High on fire, Alabama Thunder Pussy, 20 avril 2000, Exil, Trèves, Allemagne

A peine 50 personnes présentes dans ce sous-sol immense d’une ancienne caserne. Il y a de quoi faire dans cette ancienne ville de garnison. Bonne surprise. On y expose quelques œuvres de Kozik dont on oublie quelques fois qu’il est avant tout un graphiste. De chouettes affiches de concerts qu’on aimerait pouvoir accrocher chez soi. J’aurais rêvé voir Sleep un jour en live. Je ne verrais que Matt Pike, c’est déjà pas mal, avec son nouveau groupe, High on Fire. Comme avec leur disque, j’ai été stupéfait. Le son est énorme. Le batteur est gigantesque. Son jeu de grosse caisse est hallucinant. Il doit venir du death.

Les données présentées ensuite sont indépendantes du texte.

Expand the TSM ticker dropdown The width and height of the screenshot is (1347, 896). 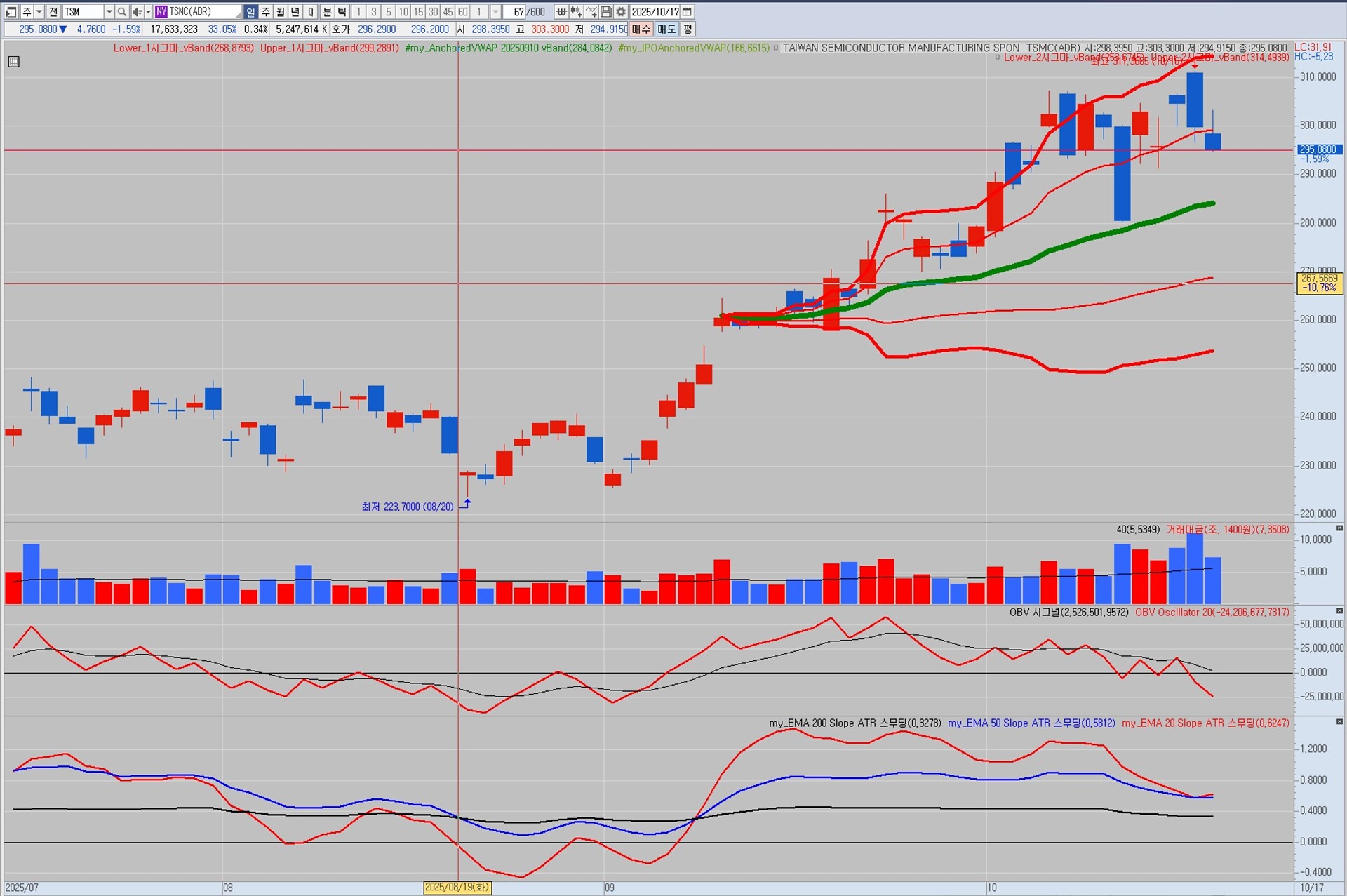109,12
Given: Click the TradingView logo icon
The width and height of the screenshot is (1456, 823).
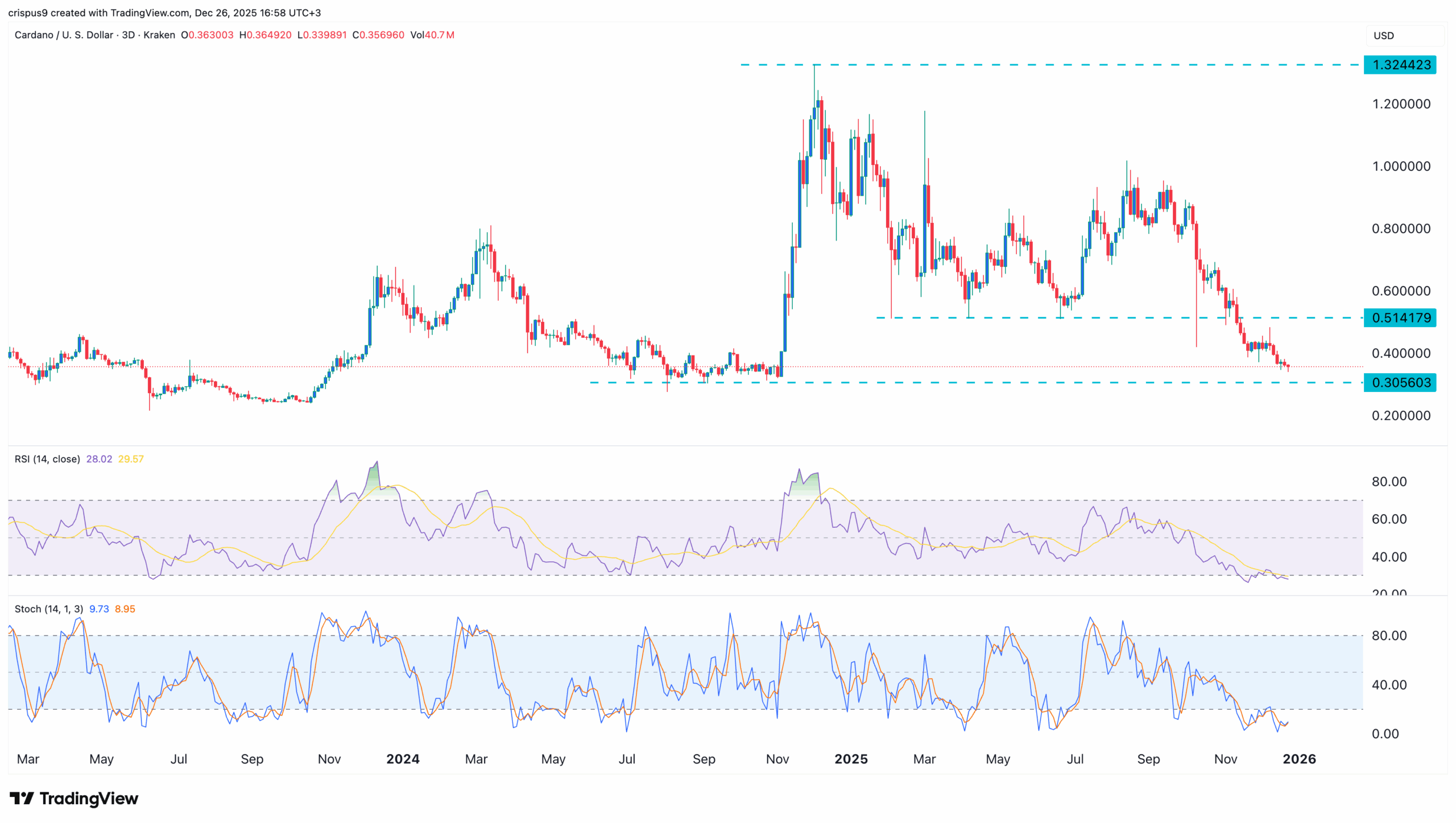Looking at the screenshot, I should [x=21, y=798].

Matt Pike est un chef de guerre. Avec ses acolytes, il pousse le stoner rock dans ses retranchements c’est sûr. Ils le chargent en noirceur et en violence. On en ressort lessivé mais heureux. Pas la peine d’en rajouter davantage. Les Alabama sont quant à eux de joyeux drilles à côté des HOF. Leur look à la ZZ Top n’y changera rien. Ils distillent un southern hardcore qu’accentuent les bonds du chanteur et la frénésie des autres musiciens qui s’agitent dans tous les sens. Toute cette saine énergie fait plaisir à voir, mais après les HOF, c’est peine perdue. Ils auraient dû jouer en premier pour qu’on ai pu les apprécier à leur juste valeur. Après HOF, l’herbe met du temps à repousser.